(Exercícios)
- A) Transcreva sem alterações o trecho da notícia sobre a morte de Luis Fernando Verissimo que começa em "Herança literária e" e segue até "sensível do cotidiano.".
- B) Segundo a notícia sobre a morte de Luis Fernando Verissimo, desde que data o escritor estava internado no Hospital Moinhos de Vento?
- C) Dê continuidade à notícia sobre a morte de Luis Fernando Verissimo a partir do ponto em que ela termina.

Morre o escritor Luis Fernando Verissimo, aos 88 anos, em Porto Alegre
- Marcus Modesto
- 30 de ago. de 2025
- 2 min de leitura
O Brasil perdeu neste sábado (30), em Porto Alegre, um de seus maiores cronistas: Luis Fernando Verissimo, que morreu aos 88 anos em decorrência de complicações de uma pneumonia. Ele estava internado desde 11 de agosto no Hospital Moinhos de Vento.
Herança literária e paixão pela música
Nascido em 26 de setembro de 1936, filho do também consagrado escritor Érico Verissimo, Luis Fernando herdou do pai o gosto pelas palavras e construiu uma trajetória própria, marcada pelo humor, pela ironia fina e pela observação sensível do cotidiano.

(Registros fornecidos)
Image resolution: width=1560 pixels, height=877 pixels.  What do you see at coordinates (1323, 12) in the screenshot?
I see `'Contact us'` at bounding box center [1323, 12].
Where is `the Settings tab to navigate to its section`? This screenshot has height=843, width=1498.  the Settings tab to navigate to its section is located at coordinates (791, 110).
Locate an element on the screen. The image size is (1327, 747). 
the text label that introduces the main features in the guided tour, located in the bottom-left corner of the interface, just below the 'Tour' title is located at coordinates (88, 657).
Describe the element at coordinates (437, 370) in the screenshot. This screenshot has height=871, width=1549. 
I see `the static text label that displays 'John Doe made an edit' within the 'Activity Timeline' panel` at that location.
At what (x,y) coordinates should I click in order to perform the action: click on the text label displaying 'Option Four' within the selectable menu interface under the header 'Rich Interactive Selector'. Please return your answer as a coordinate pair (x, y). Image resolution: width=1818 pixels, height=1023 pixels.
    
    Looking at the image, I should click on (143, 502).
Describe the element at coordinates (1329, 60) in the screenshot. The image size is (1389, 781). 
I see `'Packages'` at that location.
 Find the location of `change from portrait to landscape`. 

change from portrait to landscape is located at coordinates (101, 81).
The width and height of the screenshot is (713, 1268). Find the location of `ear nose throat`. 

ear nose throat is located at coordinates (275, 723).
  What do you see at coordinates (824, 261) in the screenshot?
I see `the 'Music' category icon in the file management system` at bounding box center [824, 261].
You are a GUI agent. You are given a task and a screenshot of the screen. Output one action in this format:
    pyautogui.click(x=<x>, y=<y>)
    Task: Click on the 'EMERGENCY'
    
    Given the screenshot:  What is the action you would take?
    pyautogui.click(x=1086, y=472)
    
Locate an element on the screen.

(Respostas)
- A)
Herança literária e paixão pela música
Nascido em 26 de setembro de 1936, filho do também consagrado escritor Érico Verissimo, Luis Fernando herdou do pai o gosto pelas palavras e construiu uma trajetória própria, marcada pelo humor, pela ironia fina e pela observação sensível do cotidiano.

- B) Desde 11 de agosto.

- C)
Na juventude, viveu nos Estados Unidos, onde descobriu outra de suas paixões: o jazz. Tímido, dizia se sentir realizado ao “soprar o saxofone”, mas foi na literatura que encontrou o reconhecimento de milhões de leitores.
Um mestre do humor e da crítica social
Verissimo criou personagens inesquecíveis, como o Analista de Bagé, a Velhinha de Taubaté, Ed Mort, a Família Brasil e a célebre tira As Cobras, que atravessaram gerações e se tornaram ícones do humor político e da crítica social.
Iniciou a carreira como copidesque no jornal Zero Hora e logo se destacou em colunas que marcaram presença nos principais jornais do país. Sua escrita unia filosofia e cotidiano, transformando situações banais em reflexões universais.
Nos anos 1970, enfrentou a censura da ditadura militar com sua irreverência, e mais tarde teve obras adaptadas para a televisão, como O Analista de Bagé e A Comédia da Vida Privada. Entre seus romances, destacou-se O Clube dos Anjos (1998), apontado como seu livro mais elaborado, além de Os Espiões (2009).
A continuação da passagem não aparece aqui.